Figure 1: Exploring the environment of Uda-City
The goal of the project is to understand the phases of flight, to implement a simple flight plan within an event-driven programming paradigm, and to become familiar with sending commands to and receiving data from the drone. The report following consists of 5 sections: implementation, accuracy analysis, testing, potential improvements, and log processing. See also the backyard_flyer.py
script for reference.
Flight state terminology
- manual: The vehicle is under manual control by the user.
- arming: Motors running at minimum throttle, rotors spinning at idle spin rate.
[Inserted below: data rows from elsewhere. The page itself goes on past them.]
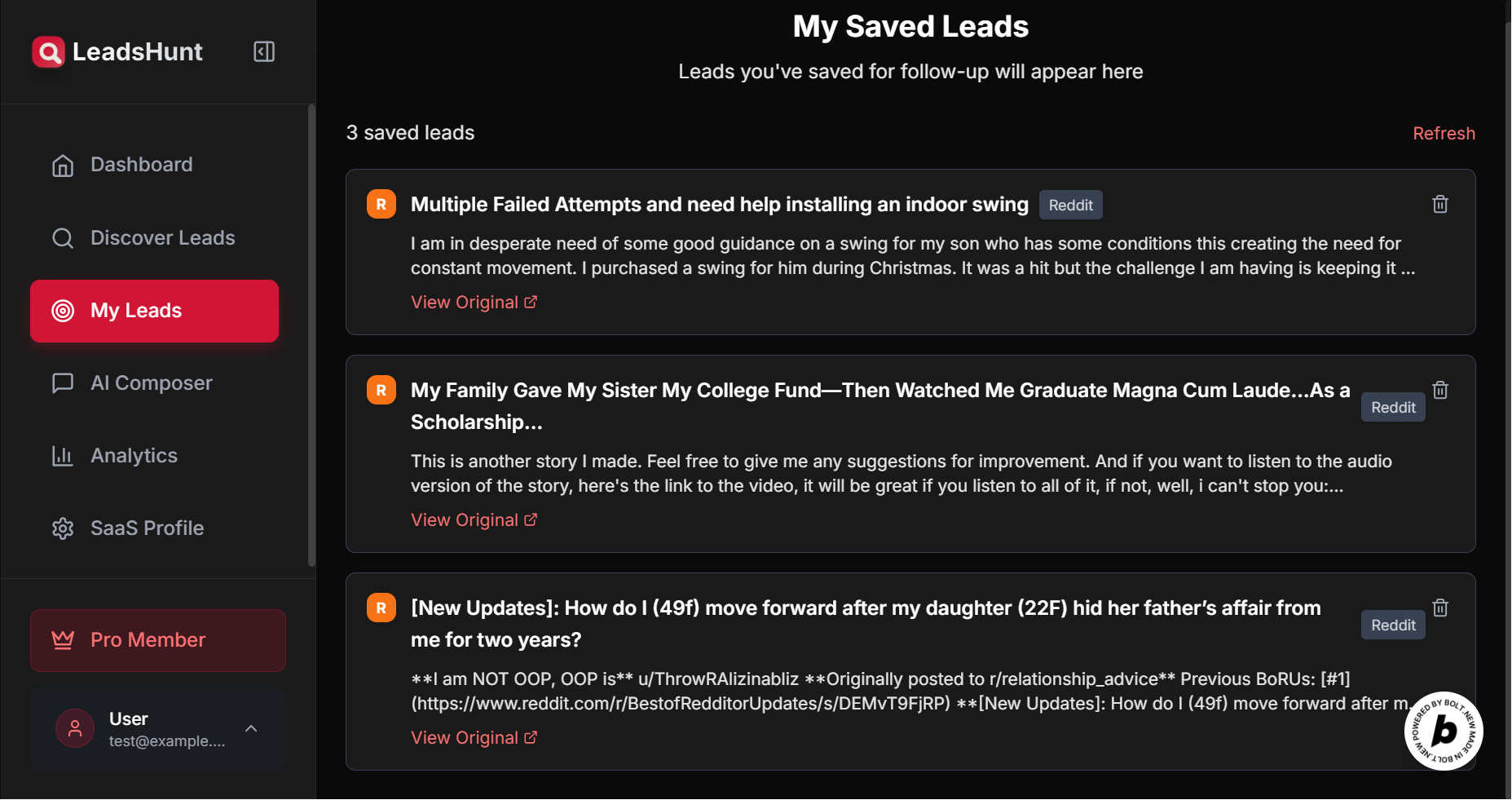Delete the indoor swing lead
This screenshot has height=800, width=1512.
[1440, 204]
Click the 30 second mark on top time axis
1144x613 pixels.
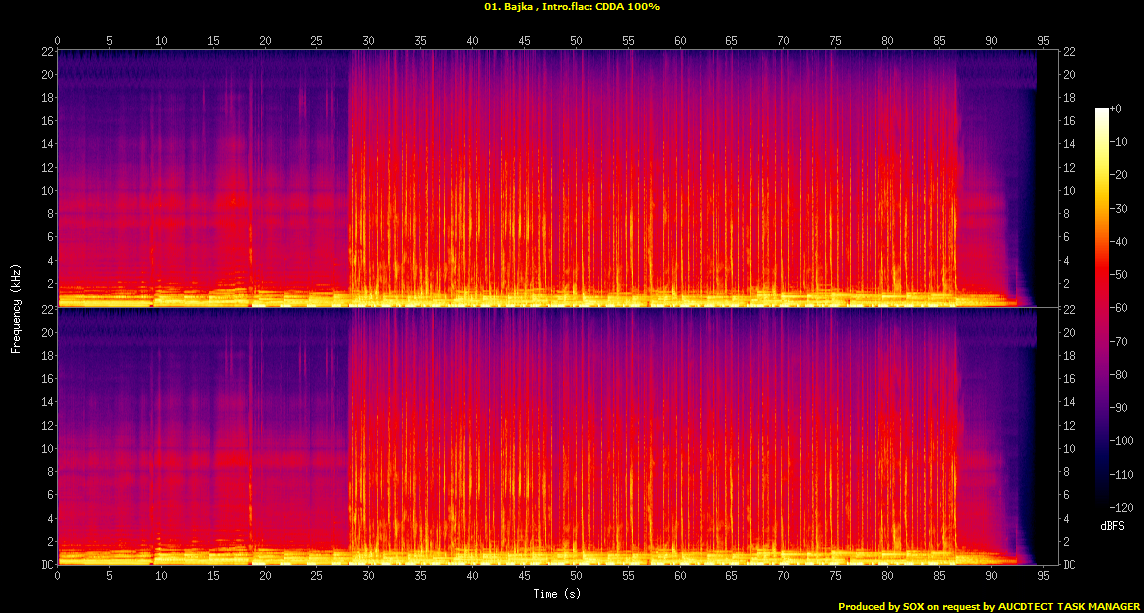(x=368, y=42)
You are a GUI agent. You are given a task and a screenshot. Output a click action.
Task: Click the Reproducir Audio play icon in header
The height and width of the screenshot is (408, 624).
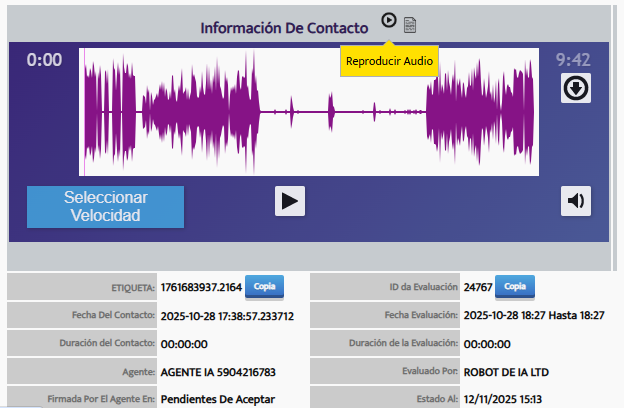tap(389, 20)
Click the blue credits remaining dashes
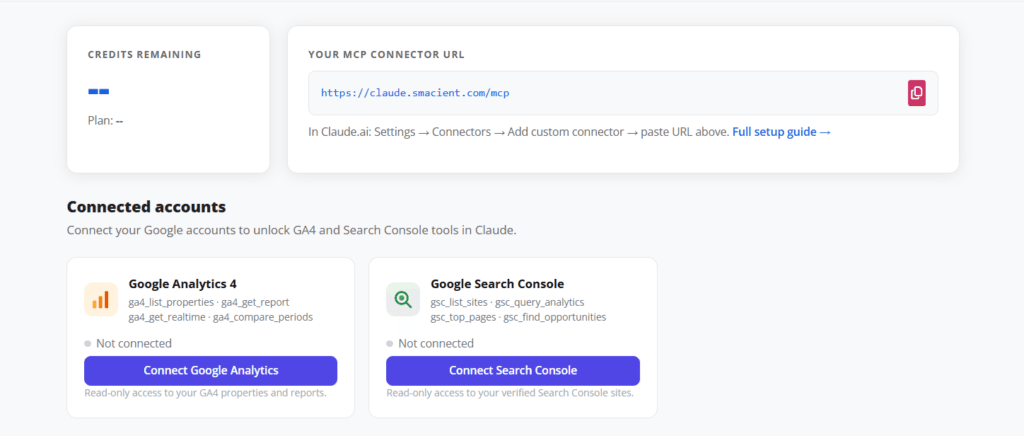The width and height of the screenshot is (1024, 436). coord(99,92)
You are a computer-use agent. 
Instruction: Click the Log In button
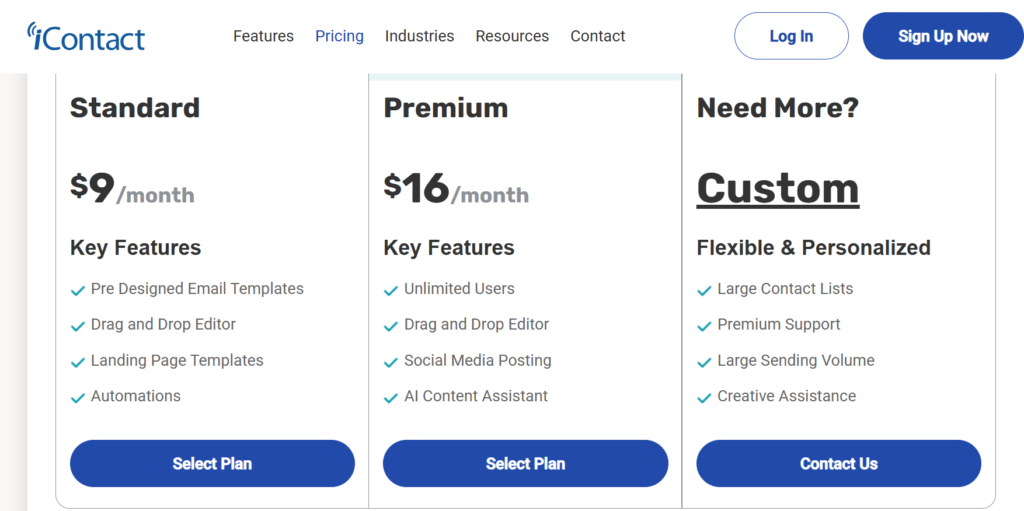[x=792, y=36]
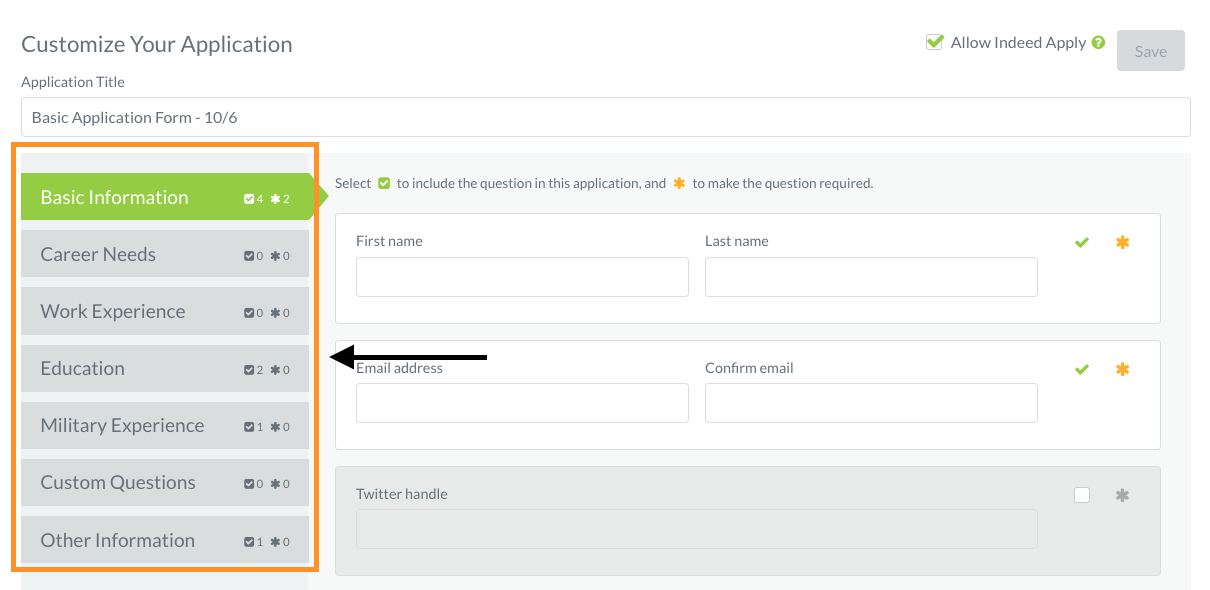
Task: Click the orange asterisk icon in instruction text
Action: click(x=680, y=183)
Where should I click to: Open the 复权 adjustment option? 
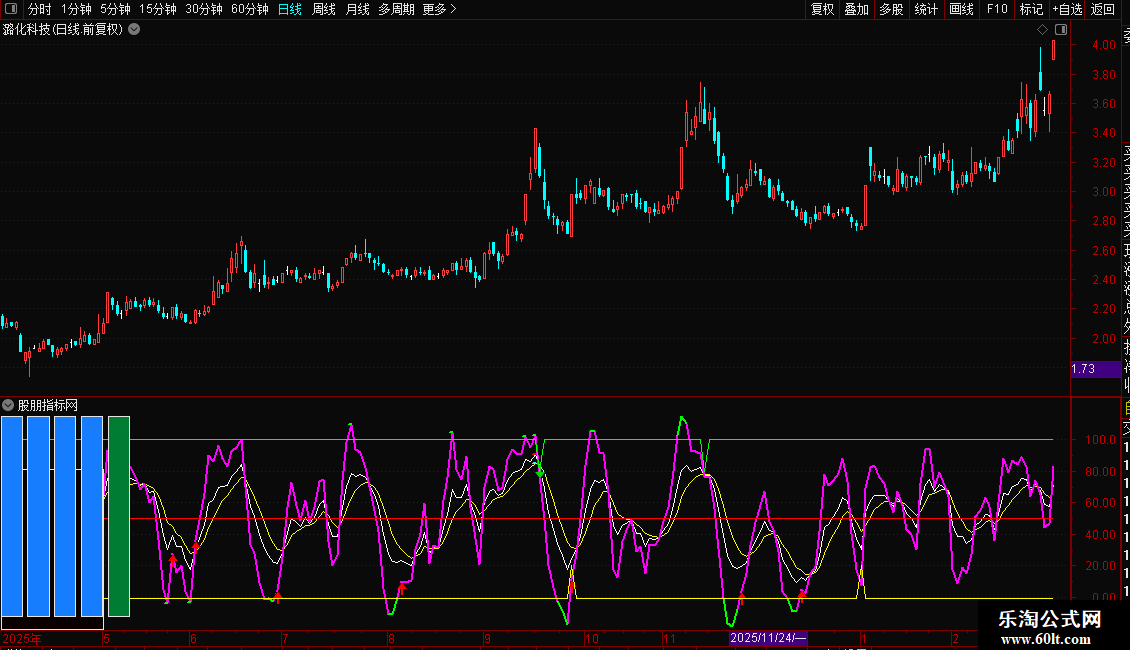(x=822, y=9)
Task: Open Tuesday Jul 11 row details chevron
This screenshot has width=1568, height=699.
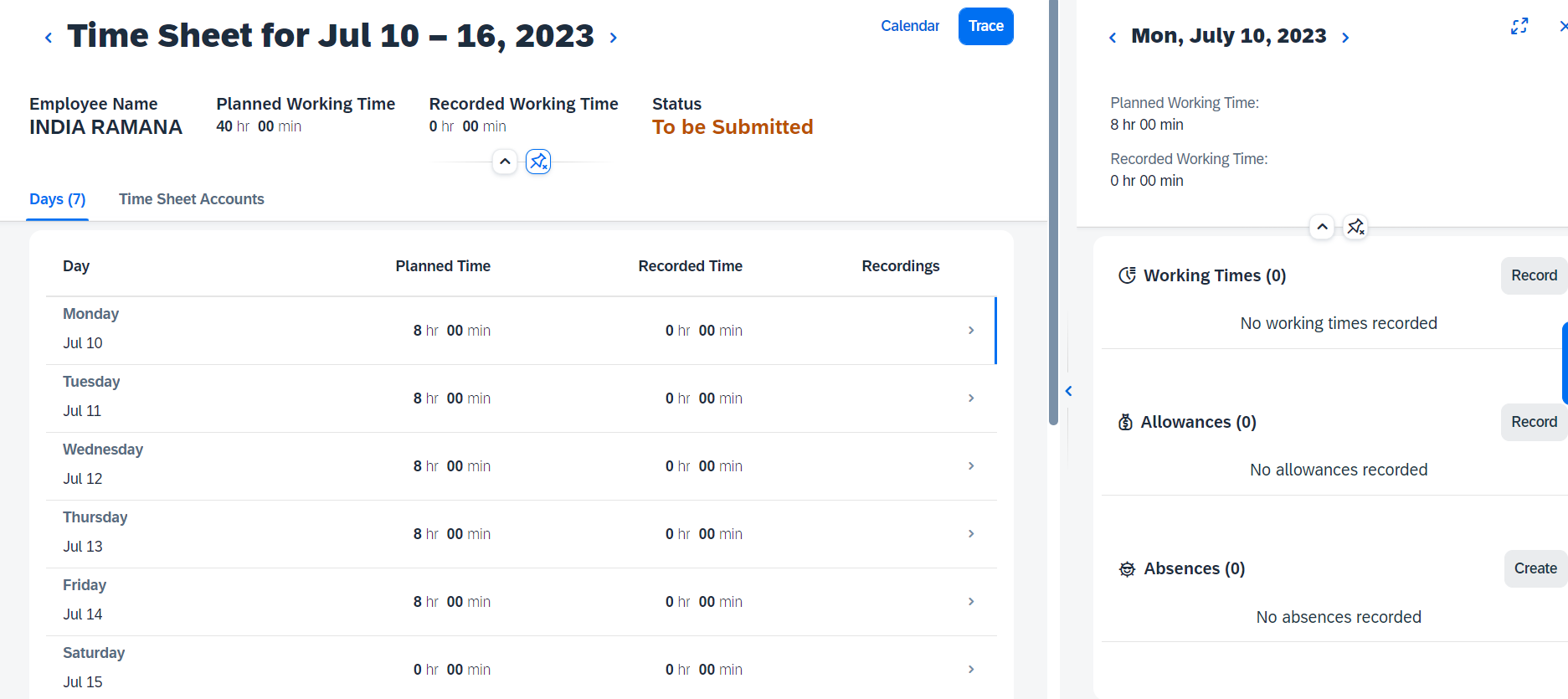Action: coord(971,398)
- takeoff: Power increases to the motors. Weight transfers from the landing gear to the lift mechanism (for a quadcopter, the propellers mounted on each arm). The vehicle goes from the ground to flying in the air, ascending to a target height.
- waypoint: While in flight, the vehicle moves to a three-dimensional reference point in space.
- landing: The vehicle descends to a target height (the ground or a landing platform). Weight transfers back to the landing gear. Power decreases to the motors.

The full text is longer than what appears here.